*** Opening EXCERPTED DATA ***

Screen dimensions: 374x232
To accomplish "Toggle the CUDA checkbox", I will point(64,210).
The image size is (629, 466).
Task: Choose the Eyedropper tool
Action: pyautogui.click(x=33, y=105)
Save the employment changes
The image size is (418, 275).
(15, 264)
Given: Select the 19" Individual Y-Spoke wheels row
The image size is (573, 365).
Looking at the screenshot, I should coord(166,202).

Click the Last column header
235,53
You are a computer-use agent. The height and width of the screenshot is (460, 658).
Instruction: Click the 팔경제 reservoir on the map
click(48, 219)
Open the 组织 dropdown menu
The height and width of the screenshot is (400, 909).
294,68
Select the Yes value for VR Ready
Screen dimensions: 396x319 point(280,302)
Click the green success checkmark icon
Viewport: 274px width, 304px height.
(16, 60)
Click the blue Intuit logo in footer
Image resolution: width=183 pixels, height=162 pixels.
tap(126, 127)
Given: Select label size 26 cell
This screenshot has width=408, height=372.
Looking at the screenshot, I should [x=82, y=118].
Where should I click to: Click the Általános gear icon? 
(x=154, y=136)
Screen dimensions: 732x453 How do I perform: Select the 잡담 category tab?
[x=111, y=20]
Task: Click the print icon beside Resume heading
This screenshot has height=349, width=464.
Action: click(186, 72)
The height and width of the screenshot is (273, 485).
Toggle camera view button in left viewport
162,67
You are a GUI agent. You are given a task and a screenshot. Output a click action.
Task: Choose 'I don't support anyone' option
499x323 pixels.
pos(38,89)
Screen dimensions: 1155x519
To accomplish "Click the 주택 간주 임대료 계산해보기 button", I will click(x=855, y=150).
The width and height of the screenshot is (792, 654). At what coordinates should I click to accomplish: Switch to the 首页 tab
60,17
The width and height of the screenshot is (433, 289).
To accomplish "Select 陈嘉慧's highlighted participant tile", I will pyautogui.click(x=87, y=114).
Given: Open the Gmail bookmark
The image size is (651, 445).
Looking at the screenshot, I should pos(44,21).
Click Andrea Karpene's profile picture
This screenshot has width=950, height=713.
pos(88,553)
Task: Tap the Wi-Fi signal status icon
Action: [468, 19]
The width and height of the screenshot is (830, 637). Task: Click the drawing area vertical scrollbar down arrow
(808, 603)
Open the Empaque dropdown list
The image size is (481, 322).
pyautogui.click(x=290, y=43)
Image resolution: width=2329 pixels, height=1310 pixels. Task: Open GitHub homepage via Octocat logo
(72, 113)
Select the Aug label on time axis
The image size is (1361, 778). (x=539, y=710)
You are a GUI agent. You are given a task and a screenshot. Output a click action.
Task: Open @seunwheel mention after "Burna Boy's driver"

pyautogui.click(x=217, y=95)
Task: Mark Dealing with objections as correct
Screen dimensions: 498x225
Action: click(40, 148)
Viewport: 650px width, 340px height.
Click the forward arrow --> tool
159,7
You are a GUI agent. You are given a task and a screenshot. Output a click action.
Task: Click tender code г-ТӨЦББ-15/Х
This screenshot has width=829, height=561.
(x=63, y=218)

*** Closing EXCERPTED DATA ***

**PROBLEM STATEMENT**
Beginning with the line that holds "Task: Open @seunwheel", please return every line through the end of the data, exactly as written.

**RESULT**
Task: Open @seunwheel mention after "Burna Boy's driver"

pyautogui.click(x=217, y=95)
Task: Mark Dealing with objections as correct
Screen dimensions: 498x225
Action: click(40, 148)
Viewport: 650px width, 340px height.
Click the forward arrow --> tool
159,7
You are a GUI agent. You are given a task and a screenshot. Output a click action.
Task: Click tender code г-ТӨЦББ-15/Х
This screenshot has width=829, height=561.
(x=63, y=218)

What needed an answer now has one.